■ EXERCISE ■
Copy out each row below that contains the word "size".

■ MATERIAL PROVIDED ■
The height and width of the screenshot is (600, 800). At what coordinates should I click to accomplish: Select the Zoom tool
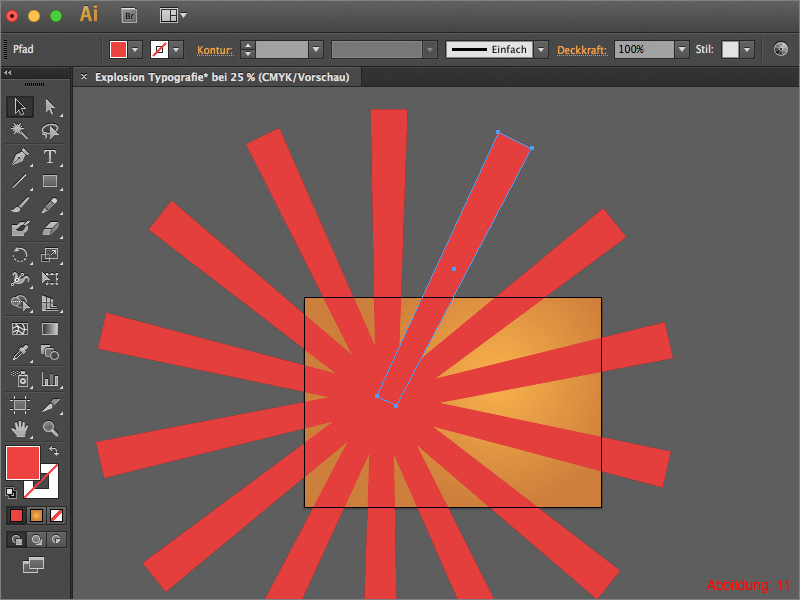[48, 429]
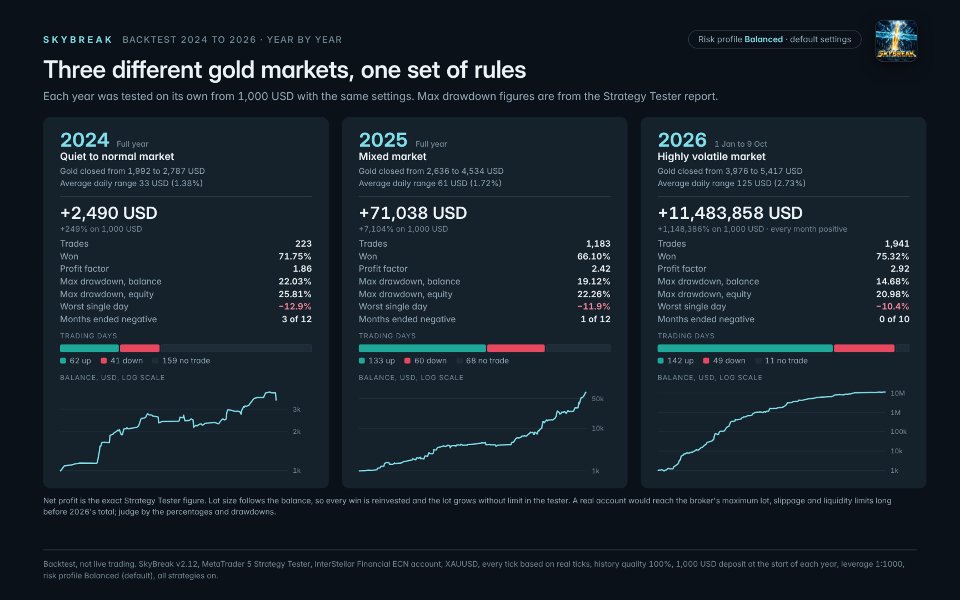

---

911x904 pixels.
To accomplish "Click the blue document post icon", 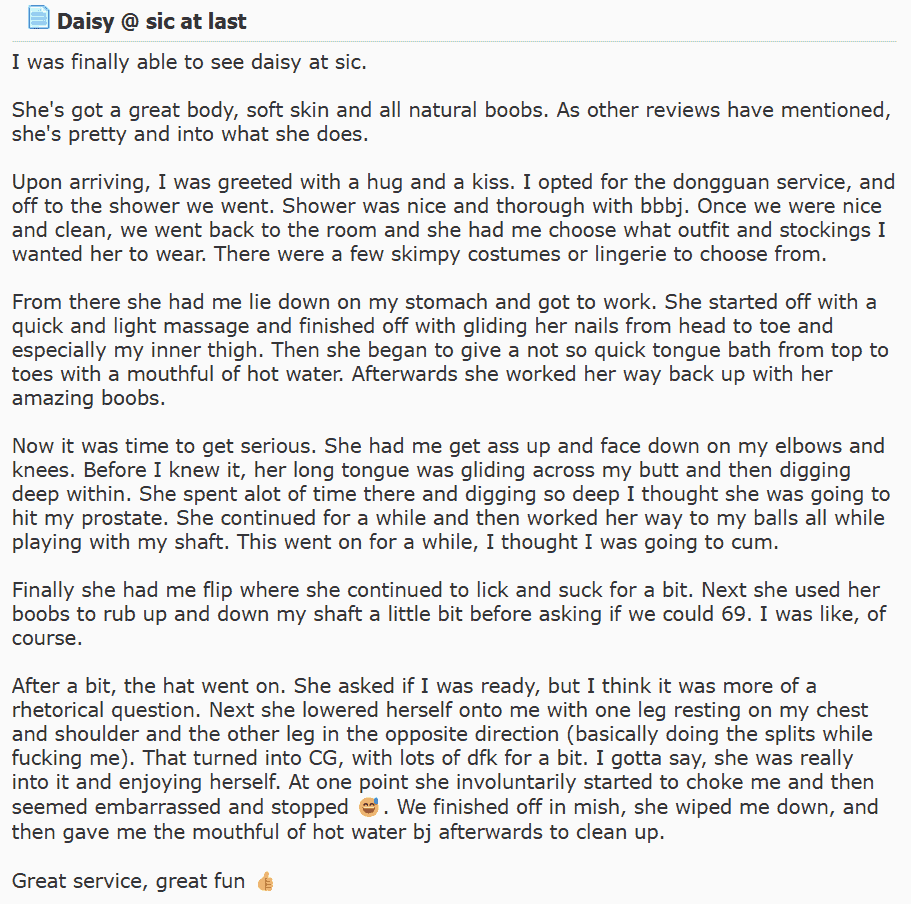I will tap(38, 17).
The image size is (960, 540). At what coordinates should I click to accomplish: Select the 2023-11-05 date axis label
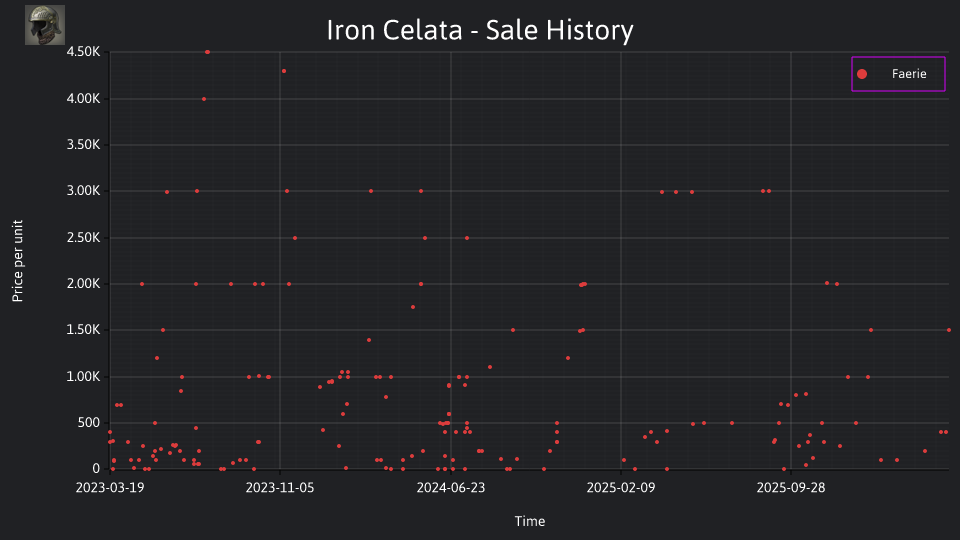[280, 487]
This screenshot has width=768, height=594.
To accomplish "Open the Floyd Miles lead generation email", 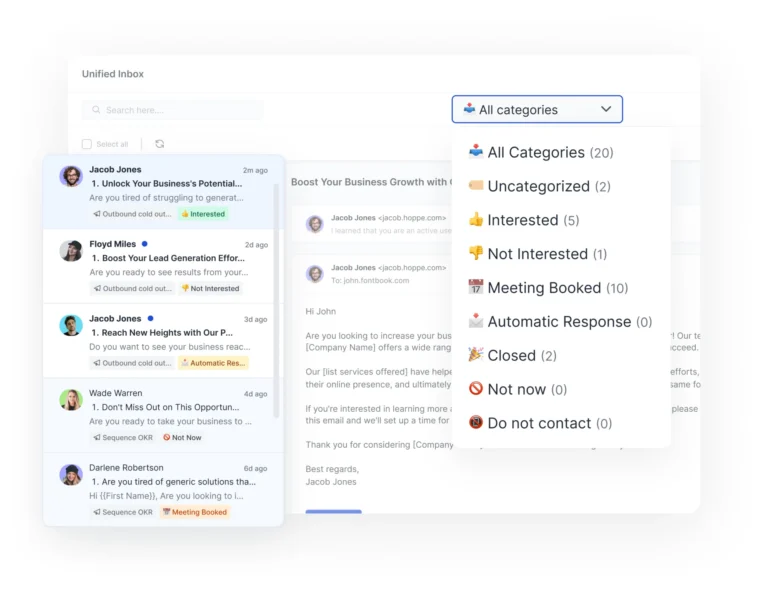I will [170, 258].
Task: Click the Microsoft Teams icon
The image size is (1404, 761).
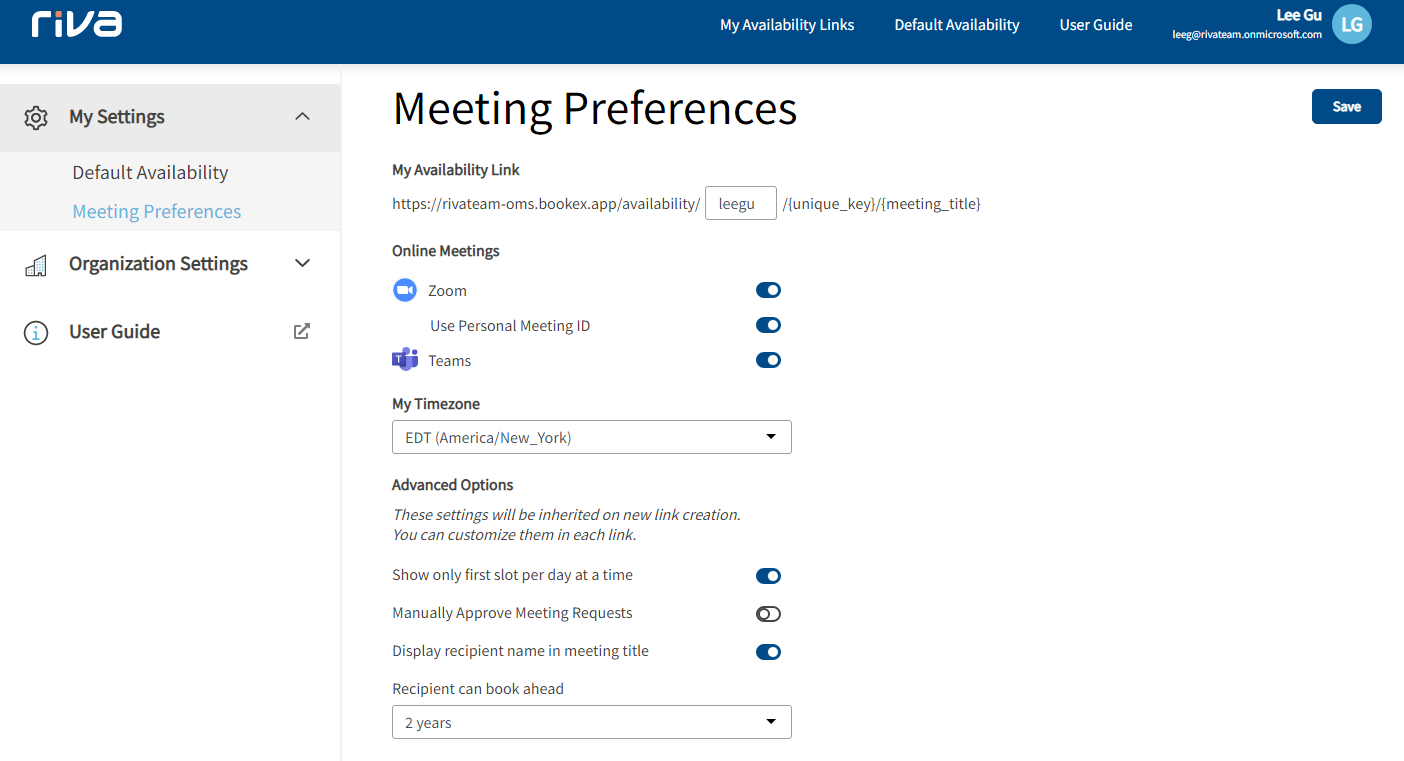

---

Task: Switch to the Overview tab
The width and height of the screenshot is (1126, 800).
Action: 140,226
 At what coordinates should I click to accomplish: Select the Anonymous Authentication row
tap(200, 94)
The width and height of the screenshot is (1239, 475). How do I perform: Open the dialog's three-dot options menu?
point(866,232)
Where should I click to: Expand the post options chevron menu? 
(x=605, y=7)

■ IN RESPONSE ■
The image size is (960, 540). At what coordinates should I click to accomplish: Select the 2023-11-05 date axis label
The image size is (1404, 761).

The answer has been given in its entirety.